Collected data entries |
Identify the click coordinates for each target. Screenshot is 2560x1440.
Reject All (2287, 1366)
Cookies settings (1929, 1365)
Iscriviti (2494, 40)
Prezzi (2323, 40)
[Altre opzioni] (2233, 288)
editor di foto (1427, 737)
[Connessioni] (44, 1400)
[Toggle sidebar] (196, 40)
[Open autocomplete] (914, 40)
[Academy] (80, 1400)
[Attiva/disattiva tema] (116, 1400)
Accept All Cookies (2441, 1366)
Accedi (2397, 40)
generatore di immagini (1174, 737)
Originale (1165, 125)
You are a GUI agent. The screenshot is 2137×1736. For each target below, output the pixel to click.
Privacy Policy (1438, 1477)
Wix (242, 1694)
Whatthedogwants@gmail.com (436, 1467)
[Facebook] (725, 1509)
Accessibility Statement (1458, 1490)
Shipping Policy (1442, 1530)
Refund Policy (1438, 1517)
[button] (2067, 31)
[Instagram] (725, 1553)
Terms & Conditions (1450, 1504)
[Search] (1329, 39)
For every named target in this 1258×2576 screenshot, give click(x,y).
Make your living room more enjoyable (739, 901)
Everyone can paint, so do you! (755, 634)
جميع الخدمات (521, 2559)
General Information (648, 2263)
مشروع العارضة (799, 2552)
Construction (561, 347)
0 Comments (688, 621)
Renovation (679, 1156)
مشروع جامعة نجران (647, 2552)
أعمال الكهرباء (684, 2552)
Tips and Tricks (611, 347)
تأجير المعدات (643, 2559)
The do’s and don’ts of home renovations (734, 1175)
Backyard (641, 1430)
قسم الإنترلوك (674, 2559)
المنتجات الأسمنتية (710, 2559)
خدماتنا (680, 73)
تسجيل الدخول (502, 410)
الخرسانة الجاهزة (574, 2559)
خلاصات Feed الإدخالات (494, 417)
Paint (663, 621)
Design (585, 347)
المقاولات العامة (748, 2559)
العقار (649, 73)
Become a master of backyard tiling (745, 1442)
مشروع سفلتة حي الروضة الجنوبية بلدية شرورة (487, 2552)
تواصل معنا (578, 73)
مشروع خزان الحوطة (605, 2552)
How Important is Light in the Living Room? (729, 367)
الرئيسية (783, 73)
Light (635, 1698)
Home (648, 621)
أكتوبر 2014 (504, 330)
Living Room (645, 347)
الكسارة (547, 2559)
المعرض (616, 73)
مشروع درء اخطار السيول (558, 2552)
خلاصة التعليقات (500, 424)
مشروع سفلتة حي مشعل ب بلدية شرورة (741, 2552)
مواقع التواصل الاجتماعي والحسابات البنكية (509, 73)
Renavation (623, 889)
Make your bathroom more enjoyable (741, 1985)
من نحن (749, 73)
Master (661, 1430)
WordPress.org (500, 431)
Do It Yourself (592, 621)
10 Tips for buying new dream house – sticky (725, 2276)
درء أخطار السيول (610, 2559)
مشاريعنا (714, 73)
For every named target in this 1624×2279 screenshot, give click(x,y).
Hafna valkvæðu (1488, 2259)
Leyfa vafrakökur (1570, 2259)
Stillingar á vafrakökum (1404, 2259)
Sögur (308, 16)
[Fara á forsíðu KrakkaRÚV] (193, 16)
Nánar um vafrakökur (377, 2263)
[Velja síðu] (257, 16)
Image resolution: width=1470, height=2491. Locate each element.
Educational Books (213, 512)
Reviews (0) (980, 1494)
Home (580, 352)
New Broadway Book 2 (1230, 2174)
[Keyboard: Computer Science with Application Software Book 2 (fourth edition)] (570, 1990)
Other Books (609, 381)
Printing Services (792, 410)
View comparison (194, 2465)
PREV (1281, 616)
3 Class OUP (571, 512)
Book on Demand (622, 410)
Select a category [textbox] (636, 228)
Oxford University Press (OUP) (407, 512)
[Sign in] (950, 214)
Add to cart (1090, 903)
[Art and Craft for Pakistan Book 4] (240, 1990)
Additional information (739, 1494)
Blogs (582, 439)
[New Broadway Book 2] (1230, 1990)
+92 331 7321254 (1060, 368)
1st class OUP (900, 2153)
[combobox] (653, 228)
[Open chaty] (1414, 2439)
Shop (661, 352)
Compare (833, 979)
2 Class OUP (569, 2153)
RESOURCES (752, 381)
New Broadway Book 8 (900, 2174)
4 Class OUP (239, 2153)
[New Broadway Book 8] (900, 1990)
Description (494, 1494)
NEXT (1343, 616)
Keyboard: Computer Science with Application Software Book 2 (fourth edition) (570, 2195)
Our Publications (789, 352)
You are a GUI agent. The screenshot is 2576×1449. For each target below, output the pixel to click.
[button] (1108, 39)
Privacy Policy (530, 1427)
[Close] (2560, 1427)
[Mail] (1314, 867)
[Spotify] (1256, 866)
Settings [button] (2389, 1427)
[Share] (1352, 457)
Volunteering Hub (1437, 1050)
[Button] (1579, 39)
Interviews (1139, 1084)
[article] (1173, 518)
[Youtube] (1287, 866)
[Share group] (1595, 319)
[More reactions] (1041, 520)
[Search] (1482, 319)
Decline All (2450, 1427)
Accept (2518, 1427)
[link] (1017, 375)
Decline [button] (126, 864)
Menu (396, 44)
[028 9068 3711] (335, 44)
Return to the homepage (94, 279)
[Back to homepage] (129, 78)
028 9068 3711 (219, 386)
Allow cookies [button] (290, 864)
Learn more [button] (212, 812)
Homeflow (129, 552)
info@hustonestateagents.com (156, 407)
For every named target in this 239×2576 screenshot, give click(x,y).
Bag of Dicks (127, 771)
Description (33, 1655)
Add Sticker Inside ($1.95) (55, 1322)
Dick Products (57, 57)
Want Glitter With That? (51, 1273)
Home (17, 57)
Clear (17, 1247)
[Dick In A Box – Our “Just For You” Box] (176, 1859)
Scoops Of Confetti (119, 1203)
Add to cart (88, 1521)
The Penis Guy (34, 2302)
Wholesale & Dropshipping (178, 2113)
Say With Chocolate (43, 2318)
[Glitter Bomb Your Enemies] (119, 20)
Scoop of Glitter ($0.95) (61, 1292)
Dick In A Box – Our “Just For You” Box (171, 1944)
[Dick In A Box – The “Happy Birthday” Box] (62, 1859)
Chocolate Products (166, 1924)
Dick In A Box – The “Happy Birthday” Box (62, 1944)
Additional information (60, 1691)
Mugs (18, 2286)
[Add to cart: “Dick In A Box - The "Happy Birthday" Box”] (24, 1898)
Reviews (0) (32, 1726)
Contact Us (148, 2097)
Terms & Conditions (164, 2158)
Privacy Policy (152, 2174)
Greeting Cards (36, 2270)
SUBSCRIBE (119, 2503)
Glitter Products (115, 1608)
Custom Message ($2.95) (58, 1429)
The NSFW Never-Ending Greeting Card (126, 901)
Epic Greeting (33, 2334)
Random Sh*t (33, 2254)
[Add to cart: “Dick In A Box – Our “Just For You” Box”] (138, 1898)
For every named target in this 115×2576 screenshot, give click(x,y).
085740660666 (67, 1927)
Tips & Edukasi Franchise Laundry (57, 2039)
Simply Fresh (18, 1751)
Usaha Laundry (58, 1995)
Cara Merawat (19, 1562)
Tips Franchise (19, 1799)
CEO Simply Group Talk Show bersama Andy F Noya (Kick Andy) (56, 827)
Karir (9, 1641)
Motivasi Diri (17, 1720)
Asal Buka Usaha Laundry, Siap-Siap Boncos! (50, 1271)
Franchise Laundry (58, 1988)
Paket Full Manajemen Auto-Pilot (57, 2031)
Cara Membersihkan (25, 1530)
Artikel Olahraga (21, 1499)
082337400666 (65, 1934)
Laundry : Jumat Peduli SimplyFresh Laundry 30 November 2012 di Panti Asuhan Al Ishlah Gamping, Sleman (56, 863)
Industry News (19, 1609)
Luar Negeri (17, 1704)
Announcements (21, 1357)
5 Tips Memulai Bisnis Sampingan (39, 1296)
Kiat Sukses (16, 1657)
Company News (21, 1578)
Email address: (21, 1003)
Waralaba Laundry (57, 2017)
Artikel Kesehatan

Exercise | Using the data above, transcribe the lines that run from the line with "Living Room (645, 347)" to the line with "Our Publications (789, 352)", both ends kept, and output nothing else.

Answer box |
Living Room (645, 347)
الكسارة (547, 2559)
المعرض (616, 73)
مشروع درء اخطار السيول (558, 2552)
خلاصة التعليقات (500, 424)
مشروع سفلتة حي مشعل ب بلدية شرورة (741, 2552)
مواقع التواصل الاجتماعي والحسابات البنكية (509, 73)
Renavation (623, 889)
Make your bathroom more enjoyable (741, 1985)
من نحن (749, 73)
Master (661, 1430)
WordPress.org (500, 431)
Do It Yourself (592, 621)
10 Tips for buying new dream house – sticky (725, 2276)
درء أخطار السيول (610, 2559)
مشاريعنا (714, 73)
For every named target in this 1624×2279 screenshot, give click(x,y).
Hafna valkvæðu (1488, 2259)
Leyfa vafrakökur (1570, 2259)
Stillingar á vafrakökum (1404, 2259)
Sögur (308, 16)
[Fara á forsíðu KrakkaRÚV] (193, 16)
Nánar um vafrakökur (377, 2263)
[Velja síðu] (257, 16)
Image resolution: width=1470, height=2491. Locate each element.
Educational Books (213, 512)
Reviews (0) (980, 1494)
Home (580, 352)
New Broadway Book 2 (1230, 2174)
[Keyboard: Computer Science with Application Software Book 2 (fourth edition)] (570, 1990)
Other Books (609, 381)
Printing Services (792, 410)
View comparison (194, 2465)
PREV (1281, 616)
3 Class OUP (571, 512)
Book on Demand (622, 410)
Select a category [textbox] (636, 228)
Oxford University Press (OUP) (407, 512)
[Sign in] (950, 214)
Add to cart (1090, 903)
[Art and Craft for Pakistan Book 4] (240, 1990)
Additional information (739, 1494)
Blogs (582, 439)
[New Broadway Book 2] (1230, 1990)
+92 331 7321254 (1060, 368)
1st class OUP (900, 2153)
[combobox] (653, 228)
[Open chaty] (1414, 2439)
Shop (661, 352)
Compare (833, 979)
2 Class OUP (569, 2153)
RESOURCES (752, 381)
New Broadway Book 8 (900, 2174)
4 Class OUP (239, 2153)
[New Broadway Book 8] (900, 1990)
Description (494, 1494)
NEXT (1343, 616)
Keyboard: Computer Science with Application Software Book 2 (fourth edition) (570, 2195)
Our Publications (789, 352)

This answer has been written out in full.